### The Challenge: Build a large-scale image search engine!

You and your team of **three Cornell Tech students** are surely on the path to fame and fortune! You have been recruited by Google to disrupt Google Image Search by building a better search engine using novel statistical learning techniques.

The specifications are simple: We need a way to **search for relevant images** given a natural language query. For instance, if a user types "dog jumping to catch frisbee," your system will **rank-order the most relevant images** from a large database.

---


**During training**, you have a dataset of 10,000 samples. 

Each sample has the following data available for learning:
- A 224x224 JPG image.
- A list of tags indicating objects appeared in the image.

______

- _PROBLEM 1_: Quote the image search challenge starting at "You and your" and ending at "a large database.".
- _PROBLEM 2_: Which phrases in the image search challenge appear in bold? List all of them.
- _PROBLEM 3_:
Answer these questions about the image search challenge:
(a) Which company has recruited the team?
(b) How many samples does the training dataset hold?
(c) What size and format is the image in each sample?

- _SUPPLIED MATERIAL_:

______

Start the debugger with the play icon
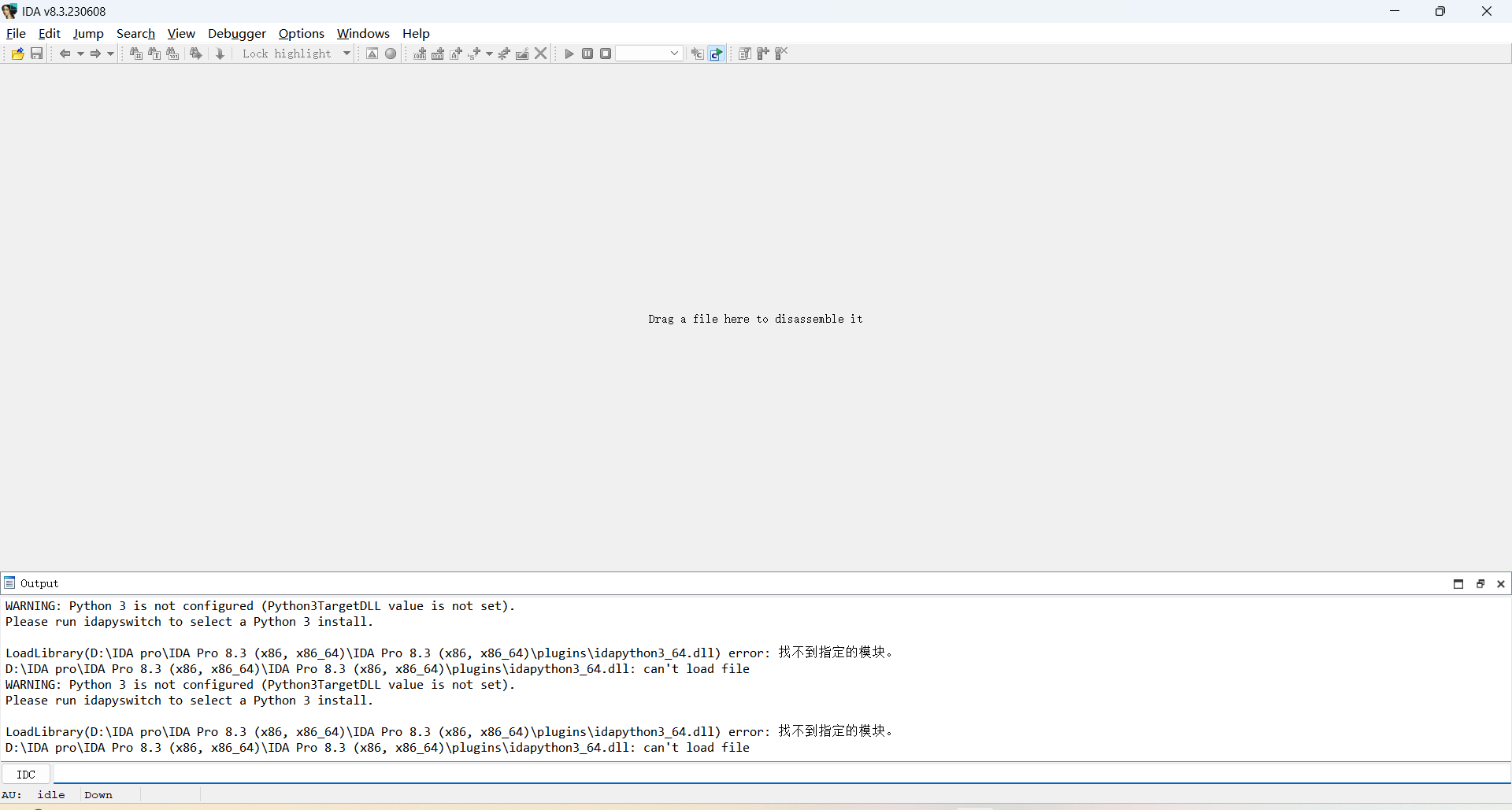 point(569,53)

______

- _RESPONSE 1_:
You and your team of **three Cornell Tech students** are surely on the path to fame and fortune! You have been recruited by Google to disrupt Google Image Search by building a better search engine using novel statistical learning techniques.

The specifications are simple: We need a way to **search for relevant images** given a natural language query. For instance, if a user types "dog jumping to catch frisbee," your system will **rank-order the most relevant images** from a large database.

- _RESPONSE 2_:
- three Cornell Tech students
- search for relevant images
- rank-order the most relevant images
- During training

- _RESPONSE 3_:
(a) Google.
(b) 10,000.
(c) A 224x224 JPG image.